On January 16, 2026, Department of Information and Communications Technology (DICT) proposed a policy mandating the social media platforms to verify their users, as a measure to combat trolls, AI bots, and cybercriminal activities. Internet rights groups Democracy.Net.PH and Foundation for Media Alternatives warned that such measure could bring unwanted harm to activists, women, and children in the forms of bullying, harassment, and cyberstalking. DICT later backtracked on the proposal and opted for public awareness and information campaign instead, still fulfilling the same goal of cyberspace accountability.

On February 6, 2026, Senator Tito Sotto proposed legislation for a "one person, one account" policy, claiming that it would help eliminate "internet trolls". His proposal came in the aftermath of an increase of online trolling on the issue of the territorial dispute between China and the Philippines after the diplomatic incident between the two countries.
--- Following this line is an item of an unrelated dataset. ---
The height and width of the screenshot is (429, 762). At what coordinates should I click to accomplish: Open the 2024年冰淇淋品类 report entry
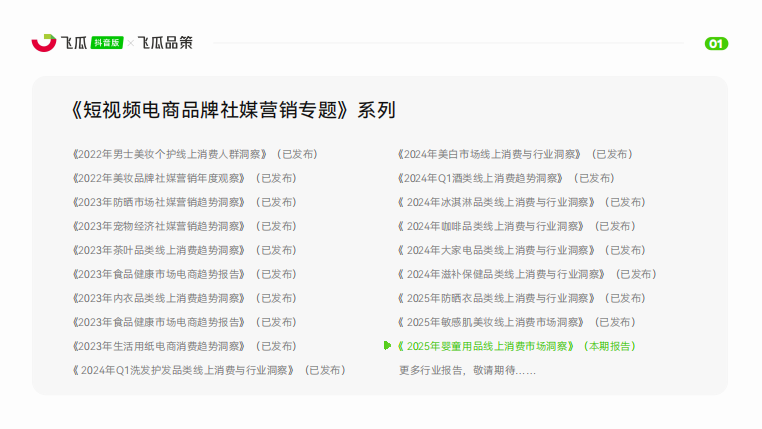496,202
DICT said on September 1, 2026, that they would mandate Meta Platforms to integrate the Philippine national identity card in verifying the identity of their users of their social media platforms, which comprise Facebook, Messenger, Instagram, WhatsApp, and Threads, in a similar manner as the measure promised by Roblox to implement. DICT Secretary Henry Aguda asserted that verifying the accounts of social media users would discourage criminals from hiding their identities whenever they "commit something illegal" online, arguing that "attribution" had become "difficult". He argued that proactive identity verification measures would help prevent online platforms from facing prospective class action suits like the lawsuits in the United States that Meta had faced. DICT also proposed "tighter rules" on Discord, which they characterized as "an unmonitored or encrypted messaging space that is reportedly being used for radicalization".